The Herbaliser indubbiamente è un gruppo da situare tra i grandi innovatori musicali dell'ultima decade, uno di quei nomi che hanno segnato la via del rinnovamento hiphop made in UK.
Proprio dieci anni fa usciva il loro primo disco Remedies (1995), seguito dal loro disco-capavoloro Blow your Headphones (1997) che ci proponeva uno strano melange di mid-tempo, ricercato funk, jazz, hip hop strumentale, lounging, djing, lavorando con la nuova scuola dei beat scientist londinesi.

Oggi il loro ritorno vuole anche rivendicare il merito degli stessi Herbaliser e della scena di Londra, d'essere loro gli eroi di questa new school che ha contaminato perfino gli Stati Uniti, difatti in Inghilterra queste sono questioni d'orgoglio molto sentite.

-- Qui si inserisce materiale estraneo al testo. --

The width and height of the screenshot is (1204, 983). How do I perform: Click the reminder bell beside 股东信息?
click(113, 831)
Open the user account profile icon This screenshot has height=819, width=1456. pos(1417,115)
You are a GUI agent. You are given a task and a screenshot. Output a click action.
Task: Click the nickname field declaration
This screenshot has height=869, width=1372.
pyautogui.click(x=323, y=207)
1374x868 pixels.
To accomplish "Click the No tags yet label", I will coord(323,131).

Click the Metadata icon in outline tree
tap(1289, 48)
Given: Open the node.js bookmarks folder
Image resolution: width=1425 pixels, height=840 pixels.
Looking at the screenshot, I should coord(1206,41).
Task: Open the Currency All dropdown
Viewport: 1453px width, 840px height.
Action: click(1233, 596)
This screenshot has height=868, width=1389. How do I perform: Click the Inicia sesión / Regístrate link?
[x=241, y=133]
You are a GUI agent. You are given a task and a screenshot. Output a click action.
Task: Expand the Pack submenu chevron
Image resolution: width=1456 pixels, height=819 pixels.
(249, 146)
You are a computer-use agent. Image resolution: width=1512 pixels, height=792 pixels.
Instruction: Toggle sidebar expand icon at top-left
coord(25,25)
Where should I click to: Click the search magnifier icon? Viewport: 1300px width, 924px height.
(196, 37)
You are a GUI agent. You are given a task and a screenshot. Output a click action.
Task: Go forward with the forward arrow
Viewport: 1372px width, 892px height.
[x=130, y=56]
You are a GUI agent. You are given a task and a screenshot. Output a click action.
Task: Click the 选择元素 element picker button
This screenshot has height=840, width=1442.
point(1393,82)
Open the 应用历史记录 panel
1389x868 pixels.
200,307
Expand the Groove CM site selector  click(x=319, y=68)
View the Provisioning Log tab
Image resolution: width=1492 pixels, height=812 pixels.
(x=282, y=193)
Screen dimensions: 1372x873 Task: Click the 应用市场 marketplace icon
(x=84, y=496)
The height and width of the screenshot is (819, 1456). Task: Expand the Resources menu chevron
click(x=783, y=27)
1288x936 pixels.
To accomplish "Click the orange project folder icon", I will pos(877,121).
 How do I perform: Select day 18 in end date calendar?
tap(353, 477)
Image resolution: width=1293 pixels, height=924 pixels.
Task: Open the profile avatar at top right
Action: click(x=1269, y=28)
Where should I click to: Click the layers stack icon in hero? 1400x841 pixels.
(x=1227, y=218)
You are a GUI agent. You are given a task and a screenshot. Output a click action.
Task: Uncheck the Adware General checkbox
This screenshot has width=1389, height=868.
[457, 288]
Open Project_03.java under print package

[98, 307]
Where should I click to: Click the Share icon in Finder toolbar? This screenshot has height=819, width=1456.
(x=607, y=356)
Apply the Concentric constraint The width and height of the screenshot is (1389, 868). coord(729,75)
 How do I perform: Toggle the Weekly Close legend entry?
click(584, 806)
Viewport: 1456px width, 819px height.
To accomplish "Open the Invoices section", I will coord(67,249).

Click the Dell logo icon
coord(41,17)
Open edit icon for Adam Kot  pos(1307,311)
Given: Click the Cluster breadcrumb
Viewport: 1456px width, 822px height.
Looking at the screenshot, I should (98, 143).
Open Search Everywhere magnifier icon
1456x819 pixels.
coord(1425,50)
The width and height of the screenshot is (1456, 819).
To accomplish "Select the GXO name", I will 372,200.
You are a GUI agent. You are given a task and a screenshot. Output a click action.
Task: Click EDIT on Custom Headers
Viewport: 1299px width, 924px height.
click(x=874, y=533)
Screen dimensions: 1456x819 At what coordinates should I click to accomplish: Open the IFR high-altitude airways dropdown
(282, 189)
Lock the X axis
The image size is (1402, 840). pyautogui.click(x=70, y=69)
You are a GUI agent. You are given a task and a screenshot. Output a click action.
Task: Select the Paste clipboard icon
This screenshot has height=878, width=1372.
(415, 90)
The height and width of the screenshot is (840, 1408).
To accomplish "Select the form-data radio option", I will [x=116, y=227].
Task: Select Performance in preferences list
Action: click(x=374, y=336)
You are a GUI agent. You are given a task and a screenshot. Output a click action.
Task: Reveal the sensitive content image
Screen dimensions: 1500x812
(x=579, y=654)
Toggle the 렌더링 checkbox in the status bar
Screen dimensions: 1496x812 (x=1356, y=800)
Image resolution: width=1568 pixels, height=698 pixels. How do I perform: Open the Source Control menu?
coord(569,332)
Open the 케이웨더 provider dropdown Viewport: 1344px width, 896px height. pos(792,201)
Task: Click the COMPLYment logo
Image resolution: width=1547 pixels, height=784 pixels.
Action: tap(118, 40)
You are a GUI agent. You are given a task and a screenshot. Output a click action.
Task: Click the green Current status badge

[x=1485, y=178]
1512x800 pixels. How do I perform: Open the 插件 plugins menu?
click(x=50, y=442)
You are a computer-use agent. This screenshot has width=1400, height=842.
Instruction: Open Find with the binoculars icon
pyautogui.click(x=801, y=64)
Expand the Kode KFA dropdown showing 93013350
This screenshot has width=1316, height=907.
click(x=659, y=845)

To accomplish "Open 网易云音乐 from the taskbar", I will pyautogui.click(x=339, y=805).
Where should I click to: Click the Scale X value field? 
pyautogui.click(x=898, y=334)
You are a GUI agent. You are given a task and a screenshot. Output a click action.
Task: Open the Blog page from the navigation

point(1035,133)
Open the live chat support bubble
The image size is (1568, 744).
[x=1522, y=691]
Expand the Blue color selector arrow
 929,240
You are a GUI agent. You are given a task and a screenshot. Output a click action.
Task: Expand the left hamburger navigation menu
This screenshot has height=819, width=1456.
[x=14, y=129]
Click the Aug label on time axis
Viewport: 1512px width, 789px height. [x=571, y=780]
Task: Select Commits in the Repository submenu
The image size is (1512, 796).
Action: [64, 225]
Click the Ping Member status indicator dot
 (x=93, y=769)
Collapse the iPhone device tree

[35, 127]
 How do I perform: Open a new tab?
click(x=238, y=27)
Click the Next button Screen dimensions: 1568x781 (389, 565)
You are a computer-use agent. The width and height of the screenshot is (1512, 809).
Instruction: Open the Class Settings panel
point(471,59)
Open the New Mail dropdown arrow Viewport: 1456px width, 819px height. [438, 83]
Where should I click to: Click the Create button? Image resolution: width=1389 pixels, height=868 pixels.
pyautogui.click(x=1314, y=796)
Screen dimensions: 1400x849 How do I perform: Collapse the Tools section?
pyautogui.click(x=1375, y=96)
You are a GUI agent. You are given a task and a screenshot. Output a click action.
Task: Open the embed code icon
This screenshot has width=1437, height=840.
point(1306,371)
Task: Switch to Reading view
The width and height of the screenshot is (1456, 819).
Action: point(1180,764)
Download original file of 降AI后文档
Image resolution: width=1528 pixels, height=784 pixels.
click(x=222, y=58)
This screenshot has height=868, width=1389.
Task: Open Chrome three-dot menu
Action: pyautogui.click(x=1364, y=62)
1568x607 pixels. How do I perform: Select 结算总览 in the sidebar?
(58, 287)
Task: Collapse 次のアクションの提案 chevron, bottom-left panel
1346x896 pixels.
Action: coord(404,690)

Non ho esitazioni, Take London è un grande album. Si inizia con l'intro-invito: "Take London now!". "Nah'Mean Nah'M'Sayin" segue in modo deciso con un hip hop urbano che non lascia scampo, paralizzante, dove la cantante Jean Grae è maestosa. Arriviamo al mondo orchestrale Herbaliser con "Song For Mary" che suona subito come un classico. Poi un onda mi travolge, si chiama "Generals", il suo flow è quanto di più massicio abbia mai sentito nell'hip hop ultimamente. "Gadget Funk" continua le danze spostandoci su frequenze funkedeliche. Poi riprende il flow urbano con il featuring di Cappo, altra scuola. Uno degli ospiti d'onore del disco è Roots Manuva, in "Lord Lord" porta il suo geniale contributo. Dall'hip hop ritorniamo all'orchestra magica con una sequenza di brani uno più bello dell'altro, per chiudere con un intelligente omaggio a Serge Gainsbourg.
This is a masterwork! Accattatevelo!